I was gonna suggest this. Why is this a problem?

It’s not. It’s just not as readable.

Right now I estimate only the days when I’ve data and later fill in the gaps given that I know how the process behaves.

data {
int N;
int S;
int T;
int t_unique[T - 1];
int s[N];
int t[N];
cov_matrix[S] cov_mat_mu_b;
int n_supp[N];
int n_resp[N];
// prior data
vector[S] prev_ele;
int prev_ele_days;
}
transformed data {
cholesky_factor_cov[S] cholesky_cov_mu_b;
real sqrt_t_unique[T - 1];
vector[S] prev_ele_logit;
real sqrt_prev_ele_days;
cholesky_cov_mu_b = cholesky_decompose(cov_mat_mu_b)/sqrt(rep_row_vector(1.0, S) * cov_mat_mu_b * rep_vector(1.0, S));
sqrt_t_unique = sqrt(t_unique);
prev_ele_logit = logit(prev_ele);
sqrt_prev_ele_days = sqrt(prev_ele_days);
}
parameters {
matrix[S, T] raw_mu_b;
real<lower = 0> phi;
}
transformed parameters {
matrix[S, T] mu_b;
vector[N] theta;
cholesky_factor_cov[S] cholesky_cov_mu_b_scaled = cholesky_cov_mu_b * phi;
mu_b[, 1] = sqrt_prev_ele_days * cholesky_cov_mu_b_scaled * raw_mu_b[, 1] + prev_ele_logit;
for (i in 2:T) mu_b[:, i] = sqrt_t_unique[i - 1] * cholesky_cov_mu_b_scaled * raw_mu_b[:, i] + mu_b[:, i - 1];
for (i in 1:N){
theta[i] = mu_b[s[i], t[i]];
}
}
model {
phi ~ normal(0.02, 0.01);
to_vector(raw_mu_b) ~ std_normal();
n_supp ~ binomial_logit(n_resp, theta);
}


Change:

parameters {
matrix[S, T] raw_mu_b;
real<lower = 0> phi;
}
transformed parameters {
matrix[S, T] mu_b;
vector[N] theta;
cholesky_factor_cov[S] cholesky_cov_mu_b_scaled = cholesky_cov_mu_b * phi;
mu_b[, 1] = sqrt_prev_ele_days * cholesky_cov_mu_b_scaled * raw_mu_b[, 1] + prev_ele_logit;
for (i in 2:T) mu_b[:, i] = sqrt_t_unique[i - 1] * cholesky_cov_mu_b_scaled * raw_mu_b[:, i] + mu_b[:, i - 1];
for (i in 1:N){
theta[i] = mu_b[s[i], t[i]];
}
}
model {
phi ~ normal(0.02, 0.01);
to_vector(raw_mu_b) ~ std_normal();
n_supp ~ binomial_logit(n_resp, theta);
}


To something like:

parameters {
matrix[S, T] mu_b;
real<lower = 0> phi;
}
model {
vector[N] theta;
cholesky_factor_cov[S] cholesky_cov_mu_b_scaled = cholesky_cov_mu_b * phi;
mu_b[, 1] ~ multi_normal_cholesky(prev_ele_logit, sqrt_prev_ele_days * cholesky_cov_mu_b_scaled);

for (i in 2:T) {
mu_b[:, i] ~ multi_normal_cholesky(mu_b[:, i - 1], sqrt_t_unique[i - 1] * cholesky_cov_mu_b_scaled);
}

for (i in 1:N) {
theta[i] = mu_b[s[i], t[i]];
}

phi ~ normal(0.02, 0.01);
n_supp ~ binomial_logit(n_resp, theta);
}


I feel like I got fooled by thinking that non-centered is always better…

Well it very well might still be this is just an easy guess and check to try :P

This code made Stan very unhappy. :/ No divergent transitions anymore but exceeding max tree depth, very low Neff and a whole bunch of other warnings.
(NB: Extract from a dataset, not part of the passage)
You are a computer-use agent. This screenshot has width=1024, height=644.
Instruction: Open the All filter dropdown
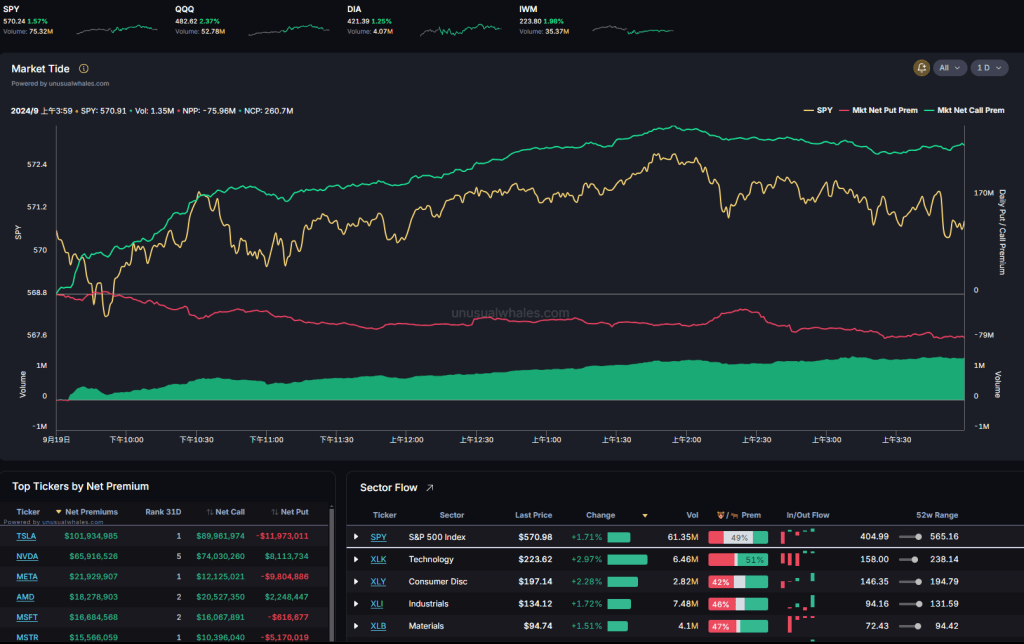[x=950, y=68]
I just checked though. My model was unable to actually recover \phi with the available data (estimate is far smaller than real value).
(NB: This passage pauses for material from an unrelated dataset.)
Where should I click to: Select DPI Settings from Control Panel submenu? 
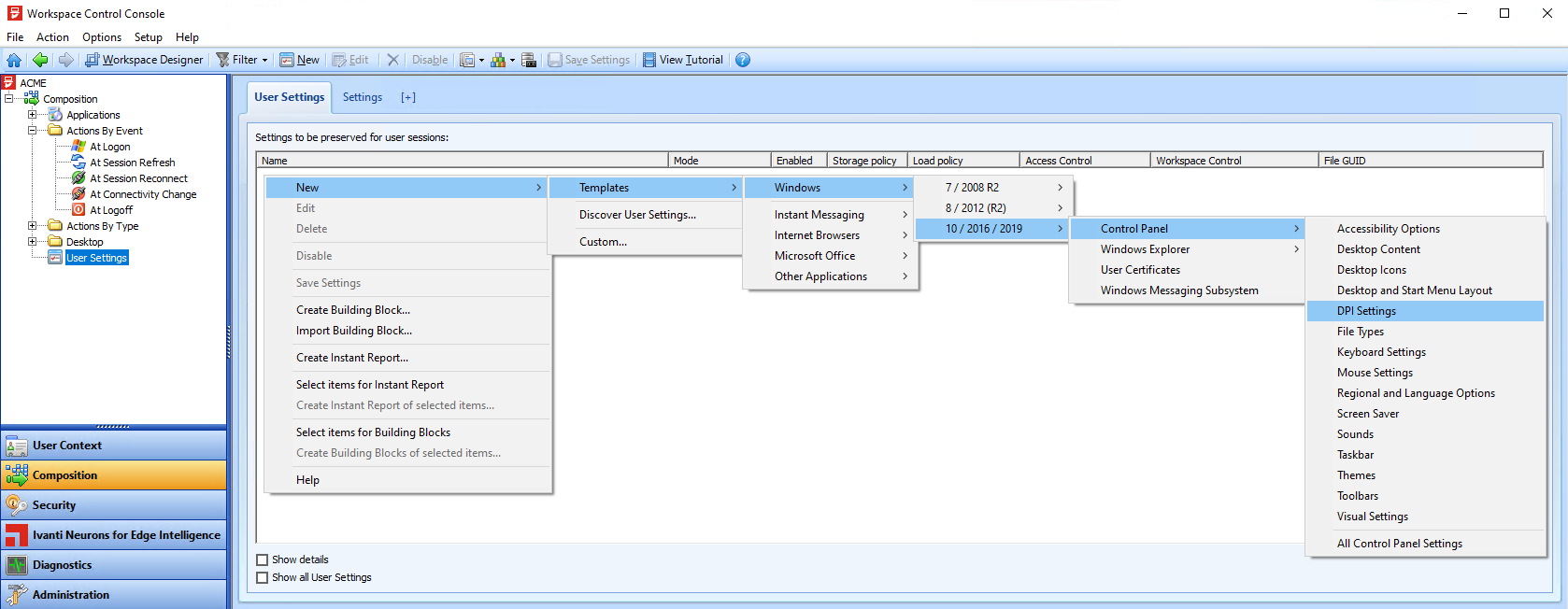(x=1366, y=311)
Prior and posterior for \phi with the black line being the real value.

Lolol

Hmmm, alright, does the non-centered parameterization work better for estimating phi? Like do you get in the ballpark there?
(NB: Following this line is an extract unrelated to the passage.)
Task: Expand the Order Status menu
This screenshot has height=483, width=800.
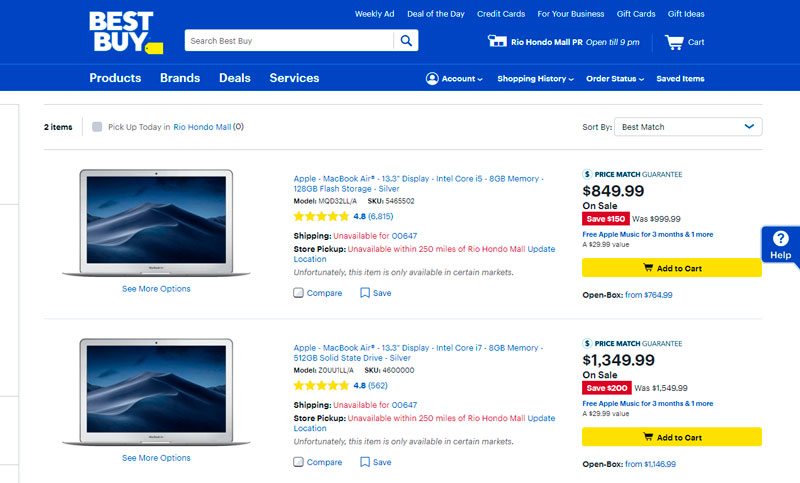Action: pos(614,79)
I get an Neff of 9 for \phi and the recovery isn’t any better.

So since you were asking about small phi – does this model work if phi is large? Edit: Like in the simulated data?

I mean large in this case is like bigger than 0.02 but even then not really. It seems to want to be very small.